▶ **Study material**:
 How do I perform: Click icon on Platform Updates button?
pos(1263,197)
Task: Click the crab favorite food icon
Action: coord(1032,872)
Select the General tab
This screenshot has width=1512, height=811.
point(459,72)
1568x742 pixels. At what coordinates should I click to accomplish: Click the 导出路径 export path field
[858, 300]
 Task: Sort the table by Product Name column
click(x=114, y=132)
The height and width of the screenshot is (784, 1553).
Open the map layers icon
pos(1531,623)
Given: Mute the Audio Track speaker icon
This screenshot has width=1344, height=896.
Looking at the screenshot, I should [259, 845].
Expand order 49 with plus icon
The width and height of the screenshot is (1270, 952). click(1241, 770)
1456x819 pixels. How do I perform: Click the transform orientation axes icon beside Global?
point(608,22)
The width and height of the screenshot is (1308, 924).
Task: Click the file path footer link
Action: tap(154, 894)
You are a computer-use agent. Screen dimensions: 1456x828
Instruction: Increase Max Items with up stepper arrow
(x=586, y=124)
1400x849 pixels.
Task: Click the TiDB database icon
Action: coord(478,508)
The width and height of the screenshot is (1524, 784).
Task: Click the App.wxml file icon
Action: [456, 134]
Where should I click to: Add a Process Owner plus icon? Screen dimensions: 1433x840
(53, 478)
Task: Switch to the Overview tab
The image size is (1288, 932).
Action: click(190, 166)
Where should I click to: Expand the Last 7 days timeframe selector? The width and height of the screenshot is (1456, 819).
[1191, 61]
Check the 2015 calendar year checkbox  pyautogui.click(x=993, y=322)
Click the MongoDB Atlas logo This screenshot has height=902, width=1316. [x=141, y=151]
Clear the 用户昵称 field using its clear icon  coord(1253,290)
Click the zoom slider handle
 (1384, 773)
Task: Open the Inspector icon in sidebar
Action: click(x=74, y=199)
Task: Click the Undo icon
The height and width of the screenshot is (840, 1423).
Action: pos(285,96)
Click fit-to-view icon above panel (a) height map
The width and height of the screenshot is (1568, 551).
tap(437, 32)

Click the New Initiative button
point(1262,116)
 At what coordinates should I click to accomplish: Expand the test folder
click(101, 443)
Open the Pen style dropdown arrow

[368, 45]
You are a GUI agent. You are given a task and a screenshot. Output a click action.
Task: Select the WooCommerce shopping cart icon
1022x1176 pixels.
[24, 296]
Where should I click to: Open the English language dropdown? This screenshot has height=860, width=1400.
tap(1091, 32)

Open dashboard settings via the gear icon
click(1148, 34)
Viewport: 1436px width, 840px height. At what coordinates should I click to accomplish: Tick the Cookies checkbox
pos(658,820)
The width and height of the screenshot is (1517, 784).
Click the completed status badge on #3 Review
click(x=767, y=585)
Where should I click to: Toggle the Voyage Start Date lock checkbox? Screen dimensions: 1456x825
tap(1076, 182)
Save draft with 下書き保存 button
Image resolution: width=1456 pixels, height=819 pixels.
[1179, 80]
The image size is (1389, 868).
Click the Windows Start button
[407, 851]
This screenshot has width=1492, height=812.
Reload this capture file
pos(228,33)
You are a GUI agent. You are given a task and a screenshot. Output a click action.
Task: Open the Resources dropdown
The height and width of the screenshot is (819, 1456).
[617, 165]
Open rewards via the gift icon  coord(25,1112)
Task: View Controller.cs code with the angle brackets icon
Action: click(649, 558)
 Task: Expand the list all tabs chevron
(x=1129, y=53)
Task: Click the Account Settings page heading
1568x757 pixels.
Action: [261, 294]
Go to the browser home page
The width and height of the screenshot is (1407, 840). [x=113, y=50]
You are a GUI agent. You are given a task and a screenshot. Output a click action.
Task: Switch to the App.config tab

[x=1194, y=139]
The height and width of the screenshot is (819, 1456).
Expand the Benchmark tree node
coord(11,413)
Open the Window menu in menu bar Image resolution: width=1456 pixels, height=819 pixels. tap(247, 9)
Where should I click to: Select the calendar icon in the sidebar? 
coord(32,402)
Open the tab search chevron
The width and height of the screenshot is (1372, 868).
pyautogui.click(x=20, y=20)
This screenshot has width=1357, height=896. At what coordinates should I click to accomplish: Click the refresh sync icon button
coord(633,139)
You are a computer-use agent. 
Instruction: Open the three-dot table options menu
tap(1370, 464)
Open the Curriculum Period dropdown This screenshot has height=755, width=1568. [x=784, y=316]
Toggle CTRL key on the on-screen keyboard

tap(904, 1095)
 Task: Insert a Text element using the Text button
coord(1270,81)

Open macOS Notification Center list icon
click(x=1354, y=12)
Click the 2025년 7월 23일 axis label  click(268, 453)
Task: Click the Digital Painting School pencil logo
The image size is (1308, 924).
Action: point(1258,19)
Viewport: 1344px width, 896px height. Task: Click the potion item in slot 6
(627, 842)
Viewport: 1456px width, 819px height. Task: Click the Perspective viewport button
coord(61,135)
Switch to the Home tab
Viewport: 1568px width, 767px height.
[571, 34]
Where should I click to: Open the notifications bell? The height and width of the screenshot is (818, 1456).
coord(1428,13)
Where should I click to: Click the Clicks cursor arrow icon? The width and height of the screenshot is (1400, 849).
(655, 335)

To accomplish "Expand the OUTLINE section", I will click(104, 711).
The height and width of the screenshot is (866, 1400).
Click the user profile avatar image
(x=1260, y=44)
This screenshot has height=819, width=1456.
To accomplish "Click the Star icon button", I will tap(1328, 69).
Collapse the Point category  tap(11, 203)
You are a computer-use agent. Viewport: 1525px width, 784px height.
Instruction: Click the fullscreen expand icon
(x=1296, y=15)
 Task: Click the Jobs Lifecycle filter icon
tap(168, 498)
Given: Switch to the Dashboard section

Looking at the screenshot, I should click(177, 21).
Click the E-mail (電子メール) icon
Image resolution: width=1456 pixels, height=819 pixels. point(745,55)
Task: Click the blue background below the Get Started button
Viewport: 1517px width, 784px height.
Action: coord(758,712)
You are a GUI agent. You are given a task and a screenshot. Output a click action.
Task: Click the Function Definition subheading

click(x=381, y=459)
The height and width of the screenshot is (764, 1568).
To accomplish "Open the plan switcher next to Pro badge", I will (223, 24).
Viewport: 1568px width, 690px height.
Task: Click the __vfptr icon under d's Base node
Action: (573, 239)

▶ **Exercise objective**:
Give back exactly the lines above starting at the line where "Click the zoom slider handle" appears and ending at the line where "Open the Window" appears, both included, with no other lines.

▶ **Problem solution**:
Click the zoom slider handle
 (1384, 773)
Task: Open the Inspector icon in sidebar
Action: click(x=74, y=199)
Task: Click the Undo icon
The height and width of the screenshot is (840, 1423).
Action: pos(285,96)
Click fit-to-view icon above panel (a) height map
The width and height of the screenshot is (1568, 551).
tap(437, 32)

Click the New Initiative button
point(1262,116)
 At what coordinates should I click to accomplish: Expand the test folder
click(101, 443)
Open the Pen style dropdown arrow

[368, 45]
You are a GUI agent. You are given a task and a screenshot. Output a click action.
Task: Select the WooCommerce shopping cart icon
1022x1176 pixels.
[24, 296]
Where should I click to: Open the English language dropdown? This screenshot has height=860, width=1400.
tap(1091, 32)

Open dashboard settings via the gear icon
click(1148, 34)
Viewport: 1436px width, 840px height. At what coordinates should I click to accomplish: Tick the Cookies checkbox
pos(658,820)
The width and height of the screenshot is (1517, 784).
Click the completed status badge on #3 Review
click(x=767, y=585)
Where should I click to: Toggle the Voyage Start Date lock checkbox? Screen dimensions: 1456x825
tap(1076, 182)
Save draft with 下書き保存 button
Image resolution: width=1456 pixels, height=819 pixels.
[1179, 80]
The image size is (1389, 868).
Click the Windows Start button
[407, 851]
This screenshot has width=1492, height=812.
Reload this capture file
pos(228,33)
You are a GUI agent. You are given a task and a screenshot. Output a click action.
Task: Open the Resources dropdown
The height and width of the screenshot is (819, 1456).
[617, 165]
Open rewards via the gift icon  coord(25,1112)
Task: View Controller.cs code with the angle brackets icon
Action: click(649, 558)
 Task: Expand the list all tabs chevron
(x=1129, y=53)
Task: Click the Account Settings page heading
1568x757 pixels.
Action: [261, 294]
Go to the browser home page
The width and height of the screenshot is (1407, 840). [x=113, y=50]
You are a GUI agent. You are given a task and a screenshot. Output a click action.
Task: Switch to the App.config tab

[x=1194, y=139]
The height and width of the screenshot is (819, 1456).
Expand the Benchmark tree node
coord(11,413)
Open the Window menu in menu bar Image resolution: width=1456 pixels, height=819 pixels. tap(247, 9)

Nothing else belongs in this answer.